Vietnamese folk paintings are a combination of traditional cultural values with ancient artistic methods that have been created through generations. The folk paintings are indispensable ornaments of ancient Vietnamese family at Tet (Lunar New Year) or for worshipping.
Hang Trong folk painting
Hang Trong painting is a genre of Vietnamese woodcut painting that appeared 400 years ago as religious and Lunar New Year hanging pictures. The paintings originated from the area of Hàng Trống in the Old Quarter of Hanoi covers topics such as social and cultural practices or illustrates popular folk tales. The most famous Hang Trong paintings are Ngu ho (the Five Tigers), Tu Phu (the Four Palaces), Tam Phu (the Three Palaces), and Tu Quy (Four Seasons) usually used for worshipping. However, there are also paintings with folk themes such as Bit Mat Bat De (Blind Man’s Buff), or Thay Do Coc (The Toad Scholar) used for the family decoration of families during the Tết holiday.
The art of making Hang Trong paintings is always considered a symbol of traditional culture and aesthetic value of Vietnam.In making a Hang Trong painting, the craftsman starts with woodblocks to print black outlines, then draws the details and finally colours the picture in by hand. Because the main part of the process is made by the craftsman’s hands, Hang Trong pictures are slightly different from one to another. The paper used in making Hang Trong painting is called Xuyến Chỉ paper. Hang Trong craftsmen colourize pictures with pigments, and therefore the tone of Hang Trong paintings is usually bright and attractive with principal colours being pink, blue, green, red and yellow.
Dong Ho folk painting
Dong Ho painting is also the other famous genre of Vietnamese folk painting originated in the Red River Delta. Dong Ho paintings reflect people’s innermost wishes, ideas and simple dreams. Therefore, unlike Hang Trong paintings, they are available throughout the country, from the villages to the capital city. In the past, Dong Ho painting used to be a precious decoration particularly to celebrate Tet Holiday. Vietnamese bought Dong Ho pictures and hang them on their wall for a year, and then replaced them with new ones for a new year. Everyday life, folk allegories, signs of happiness, luck and prosperity are main subjects of the painting. Some famous Dong Ho pictures like the Pig Herd, Hen Surrounded by Chickens, the Wedding of the Rat, Scene of Wrestling, or Scene of Catching Coconuts would be your best choice for a gift.

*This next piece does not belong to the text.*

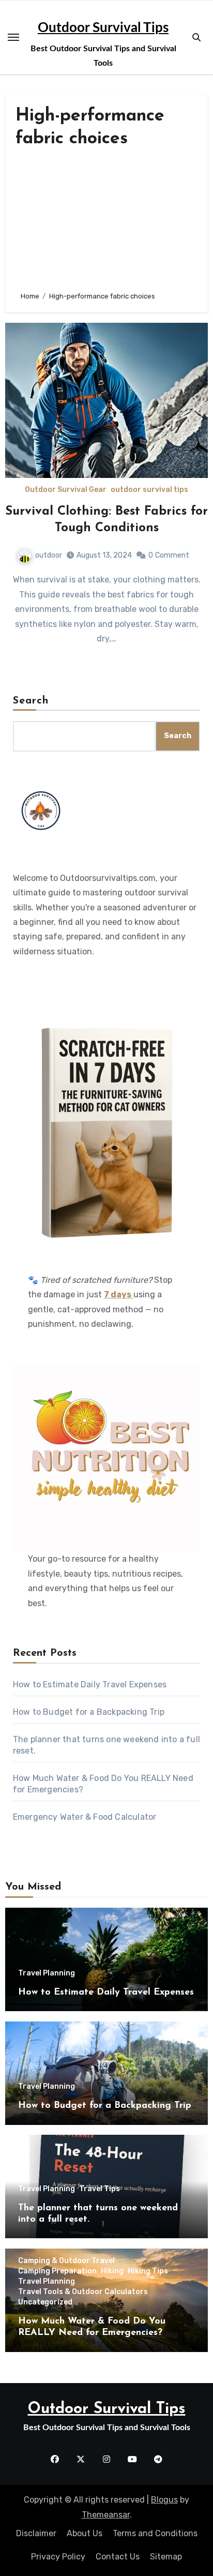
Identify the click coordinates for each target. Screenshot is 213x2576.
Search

The most special feature of Dong Ho paintings is that it uses diep powder coat on the paper. It is a white powder made from the shells of diep, a kind of river scallop to make silver lustre glitter. On the background, the colours are applied with a woodblock. Some of the paintings only have simple black lines, while others are printed with one other colour. All of the materials for creating the colours for these paintings come from nature. A wide spectrum of colours can be made using mixing and multi-coloured printing techniques. You can visit Dong Ho village to experience the making of the paintings or buy some pictures at the Old Quarter in Hanoi.
Kim Hoang paintings
Kim Hoang paintings, or red paintings, are made on the outskirts of Hanoi since 18 century. Kim Hoang paintings are printed and drawn on imported coloured paper, usually bright red or yellow, and printed with black lines and shapes; other colours used to separate the shapes. Sometimes, the paintings are reprinted to create clear lines. The themes of Kim Hoang paintings are similar to those of the Dong Ho paintings, but there are also Chinese characters such as Phuc, Loc,Tho (meaning “Happiness”, “Good Luck”, and “Longevity”), that have the typical seasonal flowers printed next to each character. By 1945 Kim Hoang painting has been lost in a great flood. Now you can find them when visiting Vietnam Fine Arts Museum in Hanoi.